> [Exercise]: Scan the entries below for the word "this" and copy every line in which it occurs.

> [Working data]:
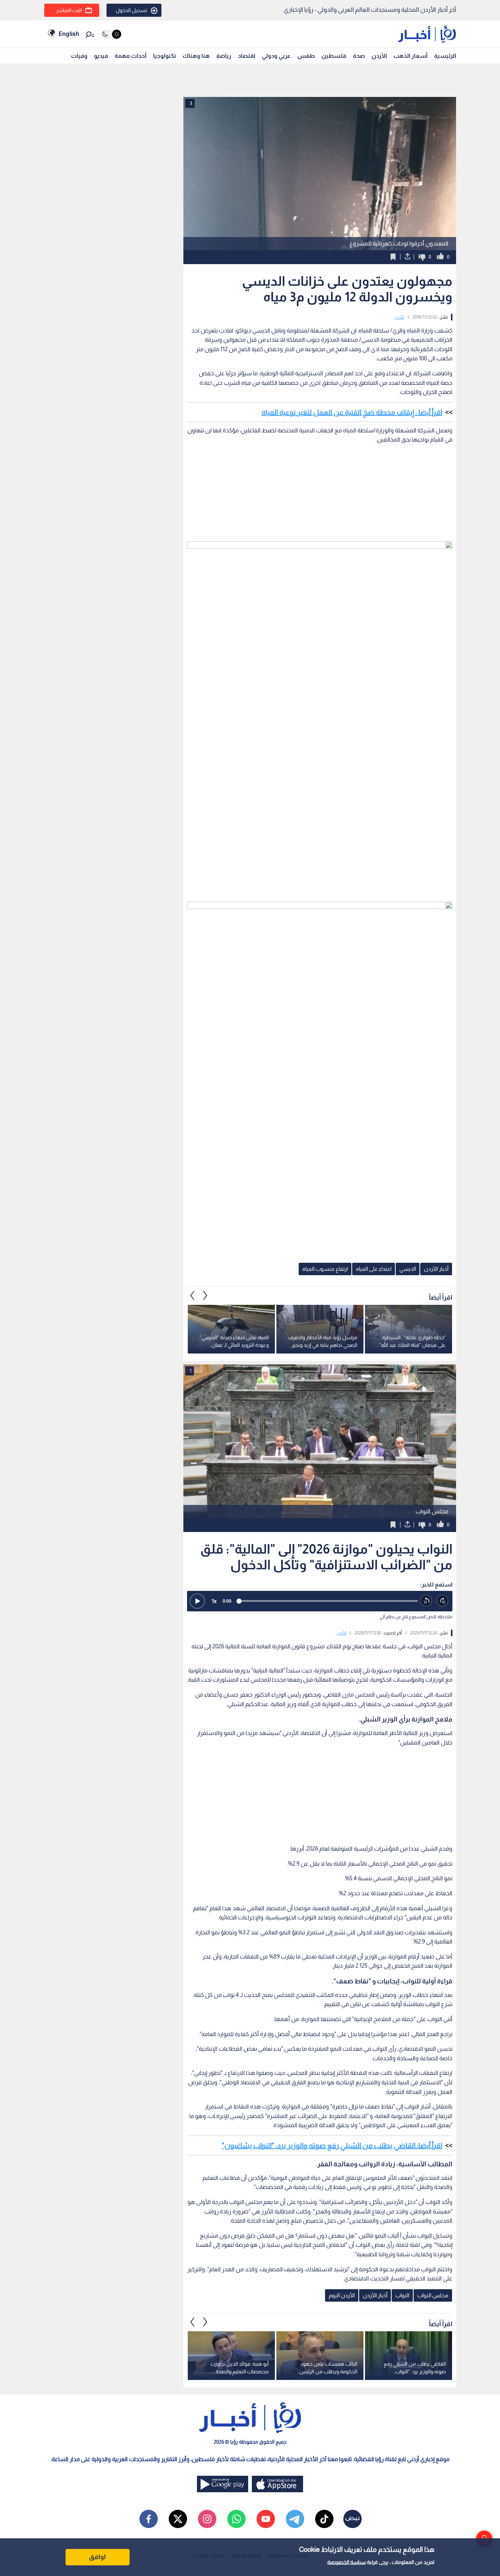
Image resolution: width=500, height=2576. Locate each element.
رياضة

--

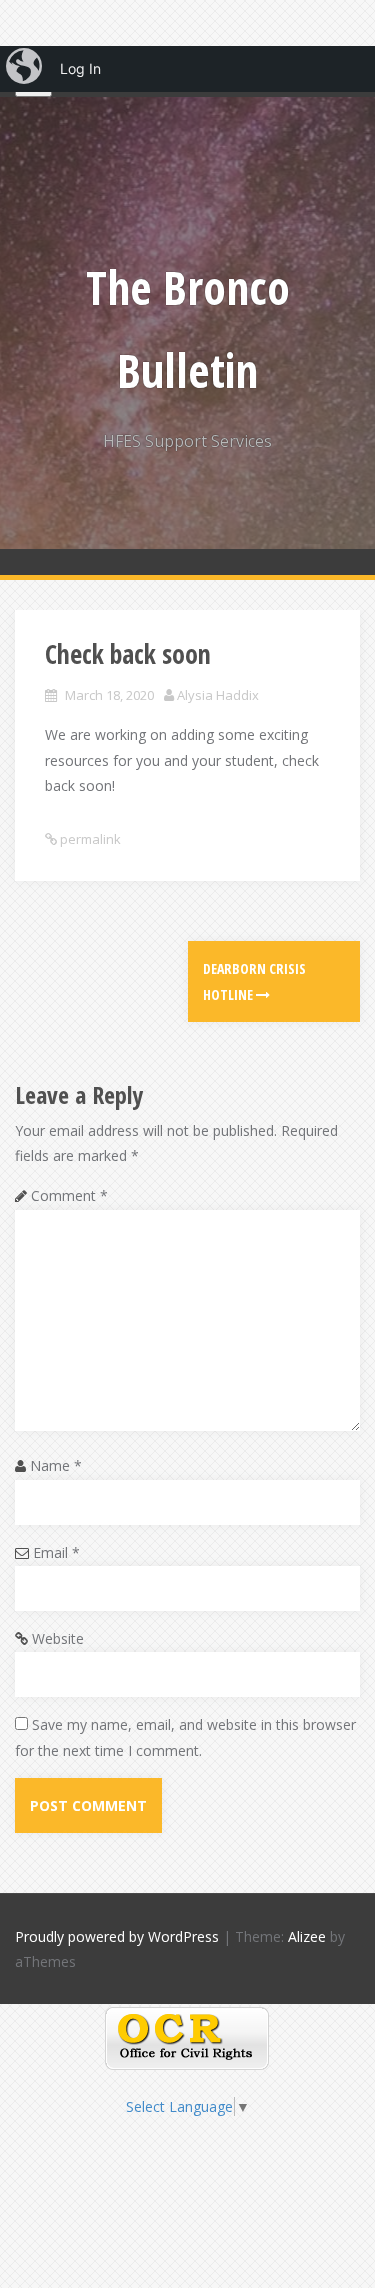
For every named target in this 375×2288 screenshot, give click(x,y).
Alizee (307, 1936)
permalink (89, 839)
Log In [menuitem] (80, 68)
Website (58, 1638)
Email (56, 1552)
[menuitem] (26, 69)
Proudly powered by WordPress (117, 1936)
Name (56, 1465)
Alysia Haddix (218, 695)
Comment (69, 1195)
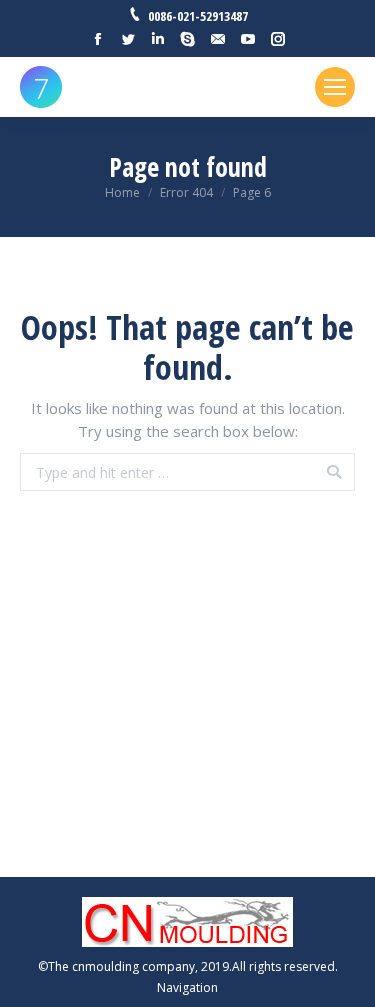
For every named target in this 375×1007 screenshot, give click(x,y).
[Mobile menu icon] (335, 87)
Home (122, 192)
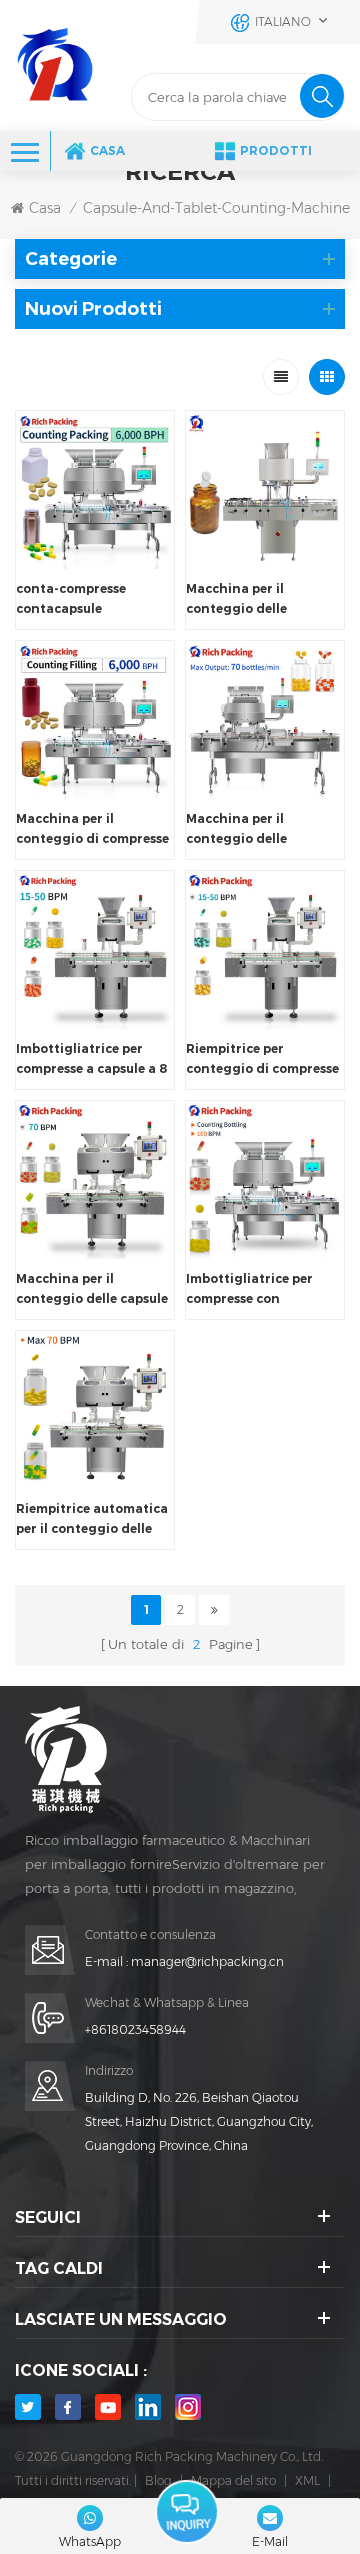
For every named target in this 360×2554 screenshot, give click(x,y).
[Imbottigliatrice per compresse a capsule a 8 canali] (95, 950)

> [Result of the task]:
For every named target in this 375×2288 screenshot, give click(x,y).
For every named target in this 375×1007 screenshot, give click(x,y).
For every named target in this 360×2554 screenshot, give click(x,y).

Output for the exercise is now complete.